| Le
combat
Après avoir goûté la Loroyse
seule, j'ai pensé "tiens, çà me rappelle
le Leffe Triple, faudra faire un combat". Voilà, on
y est, que le match commence.
Côté robe, l'avantage est pour la Loroyse,
même si ce critère n'entre pas en jeu pour la désignation
de la gagnante. Elle est blonde à reflets orangés
soutenus du plus bel effet et légèrement voilée.
La Leffe est plus conventionnelle, parée de blond doré
soutenu, plus clair que sa rivale mais aussi plus voilé (trouble).

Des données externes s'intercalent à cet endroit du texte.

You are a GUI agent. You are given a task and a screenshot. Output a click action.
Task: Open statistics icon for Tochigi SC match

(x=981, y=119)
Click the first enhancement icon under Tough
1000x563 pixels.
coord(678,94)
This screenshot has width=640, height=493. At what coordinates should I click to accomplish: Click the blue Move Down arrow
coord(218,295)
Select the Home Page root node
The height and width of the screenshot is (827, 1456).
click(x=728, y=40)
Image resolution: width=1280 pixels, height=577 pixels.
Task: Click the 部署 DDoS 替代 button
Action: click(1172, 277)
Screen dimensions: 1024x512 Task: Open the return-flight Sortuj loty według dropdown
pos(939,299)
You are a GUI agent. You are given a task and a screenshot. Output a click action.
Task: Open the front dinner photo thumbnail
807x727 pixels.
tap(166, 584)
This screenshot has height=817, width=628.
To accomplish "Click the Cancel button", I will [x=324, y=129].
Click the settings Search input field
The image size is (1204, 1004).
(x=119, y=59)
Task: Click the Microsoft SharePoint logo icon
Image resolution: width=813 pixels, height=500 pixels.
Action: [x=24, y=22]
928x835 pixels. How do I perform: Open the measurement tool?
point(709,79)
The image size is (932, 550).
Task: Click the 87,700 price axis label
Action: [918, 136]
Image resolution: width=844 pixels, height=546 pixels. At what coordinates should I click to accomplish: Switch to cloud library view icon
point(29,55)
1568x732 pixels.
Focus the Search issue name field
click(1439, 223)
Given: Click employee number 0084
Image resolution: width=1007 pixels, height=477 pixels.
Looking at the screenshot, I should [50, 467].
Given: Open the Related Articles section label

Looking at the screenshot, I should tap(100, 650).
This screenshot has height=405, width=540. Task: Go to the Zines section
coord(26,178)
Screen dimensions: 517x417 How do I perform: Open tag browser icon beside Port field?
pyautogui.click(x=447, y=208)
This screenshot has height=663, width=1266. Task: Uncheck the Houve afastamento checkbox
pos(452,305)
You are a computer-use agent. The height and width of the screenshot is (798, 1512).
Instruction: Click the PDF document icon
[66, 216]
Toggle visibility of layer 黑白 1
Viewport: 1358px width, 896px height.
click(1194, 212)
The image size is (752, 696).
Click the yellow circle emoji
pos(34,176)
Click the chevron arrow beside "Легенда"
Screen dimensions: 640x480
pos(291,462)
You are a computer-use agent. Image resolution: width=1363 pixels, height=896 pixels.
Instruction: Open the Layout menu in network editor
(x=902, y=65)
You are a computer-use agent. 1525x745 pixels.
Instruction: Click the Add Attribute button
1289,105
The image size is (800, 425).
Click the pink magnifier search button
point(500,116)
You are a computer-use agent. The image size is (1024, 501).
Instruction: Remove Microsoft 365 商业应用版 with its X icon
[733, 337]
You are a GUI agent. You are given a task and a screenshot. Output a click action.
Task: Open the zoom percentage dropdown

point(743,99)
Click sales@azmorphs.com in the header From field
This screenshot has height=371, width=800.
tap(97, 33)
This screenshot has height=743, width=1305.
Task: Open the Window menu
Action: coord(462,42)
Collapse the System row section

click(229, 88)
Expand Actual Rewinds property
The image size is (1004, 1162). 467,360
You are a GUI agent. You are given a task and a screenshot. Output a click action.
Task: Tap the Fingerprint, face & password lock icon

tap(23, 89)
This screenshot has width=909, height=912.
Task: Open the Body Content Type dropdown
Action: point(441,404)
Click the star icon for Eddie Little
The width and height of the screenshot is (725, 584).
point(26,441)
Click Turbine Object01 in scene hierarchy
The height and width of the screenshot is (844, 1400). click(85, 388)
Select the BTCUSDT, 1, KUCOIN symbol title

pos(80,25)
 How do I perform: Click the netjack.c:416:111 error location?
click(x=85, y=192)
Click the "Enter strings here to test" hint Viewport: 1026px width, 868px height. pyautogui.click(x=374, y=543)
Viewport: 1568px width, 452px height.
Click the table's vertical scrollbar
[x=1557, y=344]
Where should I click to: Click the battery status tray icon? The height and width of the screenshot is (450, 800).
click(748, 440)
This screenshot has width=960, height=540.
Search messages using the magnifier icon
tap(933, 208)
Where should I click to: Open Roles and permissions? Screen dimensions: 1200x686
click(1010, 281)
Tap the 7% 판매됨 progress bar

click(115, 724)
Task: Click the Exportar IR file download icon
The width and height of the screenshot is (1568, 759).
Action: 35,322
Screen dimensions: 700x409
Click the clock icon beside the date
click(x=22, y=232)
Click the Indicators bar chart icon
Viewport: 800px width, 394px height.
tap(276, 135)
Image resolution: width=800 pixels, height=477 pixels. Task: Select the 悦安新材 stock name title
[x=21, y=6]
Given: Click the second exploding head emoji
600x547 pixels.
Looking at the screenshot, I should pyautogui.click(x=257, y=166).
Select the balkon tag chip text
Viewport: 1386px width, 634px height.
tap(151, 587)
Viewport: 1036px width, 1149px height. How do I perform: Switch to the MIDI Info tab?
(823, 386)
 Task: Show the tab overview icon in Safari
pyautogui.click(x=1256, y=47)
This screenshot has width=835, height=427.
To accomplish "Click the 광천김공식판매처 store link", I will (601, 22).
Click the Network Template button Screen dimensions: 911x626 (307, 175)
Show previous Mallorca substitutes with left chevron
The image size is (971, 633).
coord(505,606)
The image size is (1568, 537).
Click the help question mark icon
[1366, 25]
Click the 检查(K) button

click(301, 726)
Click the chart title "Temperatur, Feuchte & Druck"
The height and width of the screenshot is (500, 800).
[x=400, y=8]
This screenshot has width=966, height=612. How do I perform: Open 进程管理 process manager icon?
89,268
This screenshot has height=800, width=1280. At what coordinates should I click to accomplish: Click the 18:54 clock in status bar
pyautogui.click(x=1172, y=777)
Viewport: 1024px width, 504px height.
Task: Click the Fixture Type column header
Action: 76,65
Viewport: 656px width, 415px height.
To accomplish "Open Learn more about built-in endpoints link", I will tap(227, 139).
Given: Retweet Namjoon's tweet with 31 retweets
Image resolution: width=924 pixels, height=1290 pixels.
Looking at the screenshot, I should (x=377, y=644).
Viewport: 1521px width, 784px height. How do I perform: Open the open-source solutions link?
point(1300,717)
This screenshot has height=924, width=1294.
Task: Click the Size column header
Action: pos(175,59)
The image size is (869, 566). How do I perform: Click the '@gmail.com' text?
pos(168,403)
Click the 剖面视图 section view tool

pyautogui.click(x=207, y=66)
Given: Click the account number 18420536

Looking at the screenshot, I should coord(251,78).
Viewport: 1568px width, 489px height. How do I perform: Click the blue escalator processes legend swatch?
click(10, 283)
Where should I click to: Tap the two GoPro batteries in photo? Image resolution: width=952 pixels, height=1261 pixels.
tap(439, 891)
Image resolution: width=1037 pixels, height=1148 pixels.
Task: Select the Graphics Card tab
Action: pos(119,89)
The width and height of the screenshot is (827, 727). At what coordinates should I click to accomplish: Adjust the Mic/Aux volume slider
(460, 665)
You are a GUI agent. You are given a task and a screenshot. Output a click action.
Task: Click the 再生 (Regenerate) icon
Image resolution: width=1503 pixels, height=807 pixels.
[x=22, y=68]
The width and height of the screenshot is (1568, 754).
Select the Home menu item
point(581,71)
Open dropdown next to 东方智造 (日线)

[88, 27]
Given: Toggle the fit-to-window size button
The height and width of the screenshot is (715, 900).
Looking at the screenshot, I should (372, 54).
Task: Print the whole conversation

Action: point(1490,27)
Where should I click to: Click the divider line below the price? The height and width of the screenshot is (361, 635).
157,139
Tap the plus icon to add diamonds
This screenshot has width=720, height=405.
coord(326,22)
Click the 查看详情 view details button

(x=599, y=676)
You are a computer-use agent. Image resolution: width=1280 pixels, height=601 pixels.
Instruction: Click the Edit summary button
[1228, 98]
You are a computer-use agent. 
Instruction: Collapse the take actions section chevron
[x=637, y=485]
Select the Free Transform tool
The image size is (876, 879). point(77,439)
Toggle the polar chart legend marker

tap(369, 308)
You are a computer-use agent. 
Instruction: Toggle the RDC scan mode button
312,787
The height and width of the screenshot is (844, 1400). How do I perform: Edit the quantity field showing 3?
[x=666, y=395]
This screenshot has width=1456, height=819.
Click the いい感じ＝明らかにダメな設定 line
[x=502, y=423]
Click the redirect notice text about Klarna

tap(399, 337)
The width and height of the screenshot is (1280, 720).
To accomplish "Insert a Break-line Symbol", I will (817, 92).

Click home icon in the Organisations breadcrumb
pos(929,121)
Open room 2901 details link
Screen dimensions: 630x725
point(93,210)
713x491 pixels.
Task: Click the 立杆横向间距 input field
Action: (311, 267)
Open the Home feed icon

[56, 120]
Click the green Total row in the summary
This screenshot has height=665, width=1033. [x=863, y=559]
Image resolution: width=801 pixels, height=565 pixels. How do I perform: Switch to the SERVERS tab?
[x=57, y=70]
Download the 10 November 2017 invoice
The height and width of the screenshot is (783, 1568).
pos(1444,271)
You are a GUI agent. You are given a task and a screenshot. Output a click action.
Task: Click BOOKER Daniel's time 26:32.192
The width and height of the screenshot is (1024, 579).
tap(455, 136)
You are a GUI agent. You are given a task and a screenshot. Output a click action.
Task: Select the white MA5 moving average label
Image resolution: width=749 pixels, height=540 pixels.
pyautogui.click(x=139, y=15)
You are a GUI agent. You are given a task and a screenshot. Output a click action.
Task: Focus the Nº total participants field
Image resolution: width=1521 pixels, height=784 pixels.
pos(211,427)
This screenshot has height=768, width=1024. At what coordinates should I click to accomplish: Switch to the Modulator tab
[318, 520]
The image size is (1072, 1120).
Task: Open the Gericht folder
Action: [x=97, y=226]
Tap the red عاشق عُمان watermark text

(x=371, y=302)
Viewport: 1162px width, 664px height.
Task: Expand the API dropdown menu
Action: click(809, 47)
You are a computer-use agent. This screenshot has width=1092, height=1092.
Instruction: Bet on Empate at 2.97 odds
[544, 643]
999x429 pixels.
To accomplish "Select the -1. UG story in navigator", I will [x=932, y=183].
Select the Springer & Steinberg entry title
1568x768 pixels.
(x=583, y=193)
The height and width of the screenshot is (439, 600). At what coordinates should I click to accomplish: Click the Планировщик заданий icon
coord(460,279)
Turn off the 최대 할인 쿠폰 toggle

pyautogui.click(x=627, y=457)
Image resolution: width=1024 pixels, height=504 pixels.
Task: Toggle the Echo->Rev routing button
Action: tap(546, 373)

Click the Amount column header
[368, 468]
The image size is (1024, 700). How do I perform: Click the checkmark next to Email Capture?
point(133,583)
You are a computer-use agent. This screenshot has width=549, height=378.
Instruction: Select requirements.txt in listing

La mousse de la Loroyse est moyennement abondante
et moyennement persistante tandis que celle de la Leffe est très
abondante, et accrocheuse au verre.
La Française a un nez fruité avec
une présence alcoolique marquée. Il en ressort une
impression de liqueur de pomme ou de poire. La Leffe fait plus dans
la finesse et dévoile des odeurs d'abord épicées
qui évoluent vers un bouquet (odeurs florales) d'œillet
net.
En bouche, la Loroyse est puissante, ronde et onctueuse
alors que la Leffe, pourtant légèrement plus alcoolisée
est douce et légèrement ronde.
Le final de la Lorraine est plutôt houblonné
mais dominé par une présence alcoolique tandis que
la Belge est épicée puis florale avec toujours des
arômes marqués d'œillet et une légère
amertume.
La présence alcoolique un peu écrasante
de la Française ne joue pas en sa faveur face à une
Leffe Triple aux arômes complexes et puissants.